Hobi Pras lainnya olah
raga. Bakat sih nol. Ga bisa main bola, voli, maupun basket. Renang
ga bisa. Tapi Pras senang jaga kebugaran. Tak heran bila Pras
serimg ke sekolah tiap sore. Kadang nimbrung latihan atletik. Lempar
lembing, lempar cakram dan tolakpeluru. Tak jarang latih tanding
lari 100 m.
Jumat itu pelajaran
olah raga. Utamanya lari cepat dan dinilai. Karena sering menang Pras
diadu dengan Candra, salah satu atlit lari sekolah yang kerap ikut
kompetisi. Entah kenapa cewek-cewek gangnya Pras menyaksikan
pertandingan itu dan lebih heran lagi mereka mengelilingi di belakang
Pras. Tumben, pikir Pras. Guru OR diujung garis finis sana untuk
meberi aba-aba sekaligus pegang stop watch. Pras dan Candra ambil
posisi siap lari.
Entah siapa diantara
cewek-cewek yang mulai, salah satu menyepak kaki Pras pelahanaki.

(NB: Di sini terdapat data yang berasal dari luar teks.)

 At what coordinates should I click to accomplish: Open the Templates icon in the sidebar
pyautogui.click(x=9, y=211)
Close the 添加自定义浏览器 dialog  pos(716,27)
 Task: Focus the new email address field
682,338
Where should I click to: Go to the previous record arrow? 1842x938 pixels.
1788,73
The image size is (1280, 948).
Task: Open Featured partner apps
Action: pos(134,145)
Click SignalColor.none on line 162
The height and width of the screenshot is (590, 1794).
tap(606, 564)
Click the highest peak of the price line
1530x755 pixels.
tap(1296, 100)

Pras, kamu pacaran sama Lena ya ? Pras tersentak. Mau nengok ga
mungkin. Ga tahu malu, kata cewek satunya. Apa ga ada teman-teman
kita yang lebih cantik dari Lena ? Kata-kata ini menusuk perasaan
Pras. Jelas mereka cantik manis. Memang kenapa Lena, tanya batin
Pras. Kamu dikasih apa sama Lena ? Ah, kenapa sih mereka berkata
kasar padaku. Hampir tiap pekan aku berkumpul dan bercanda sama
mereka, tapi kok tega sama aku. Pras kesal. Guru OR beli aba-aba,
“Lari” Pras dan Candra melesat. Dan aneh, Pras aku menang
dengan kecepatan 10.9 detik.
Setiap Jumat sore Pras
memang diminta guru OR untuk latihan atletic, tolak peluru. Begitu
juga sore itu. Usai latihan atletik ia diminta grup lain untuk ikut
voli, supaya genap pemainnya. Ia pun ikut meramaikan sampai permainan
dihentikan karena Lidya datang untuk menemuinya.
Pras heran. Ngapain ke
sekolah, bukan dia yang kuminta datang tapi Lena. Kok mau-2nya Lidya
disuruh Lena ke sekolah untuk menyampaikan pesan, pikir Pras. Rumah
Lena kan lebih dekat. Bisa jalan kaki. Rumah Lidya jauh, msaih satu
RW denggan rumahku. Ia ke sekolah sore itu dengan beca.
Pras, Lena ga bisa
ikut kemping.
Oke, ga apa-apa. Sudah
aku tebak kok, tapi kenapa musti minta Lidya yang menyampaikan,
bukan dia sendiri ? memang alasannya apa, ga boleh sama ortunya ?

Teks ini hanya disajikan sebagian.